▸ **Stored items**:
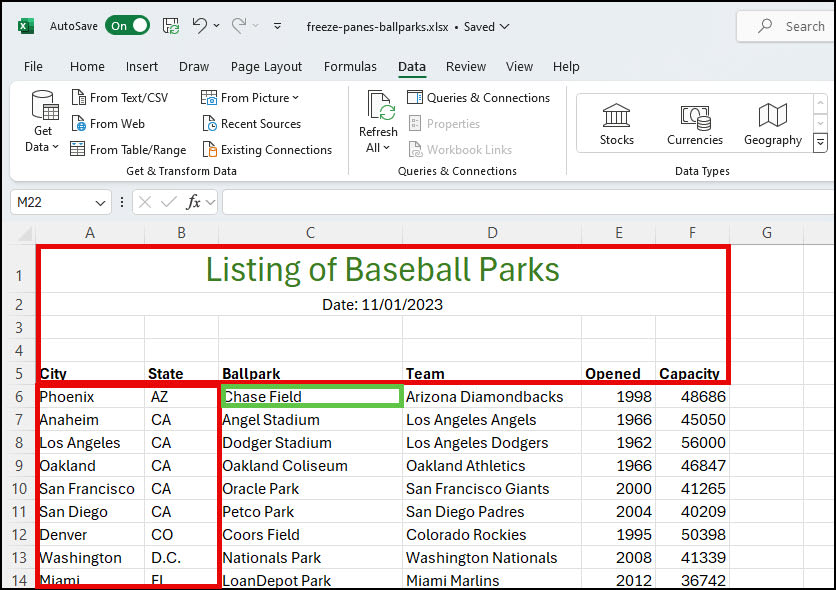Viewport: 836px width, 590px height.
Task: Toggle AutoSave switch off
Action: [128, 26]
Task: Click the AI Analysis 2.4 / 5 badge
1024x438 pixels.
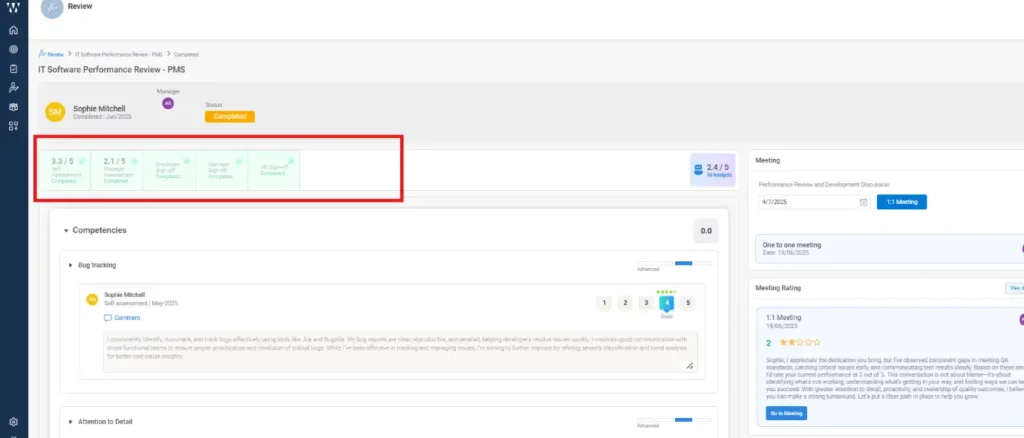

▸ **Try it**: Your copy should consist only of the lines from the one containing "Task: Click the AI Analysis 2.4 / 5 badge" through the last line of the entries above, reproduced exactly, without pictures.

▸ **Response to the task**:
Task: Click the AI Analysis 2.4 / 5 badge
1024x438 pixels.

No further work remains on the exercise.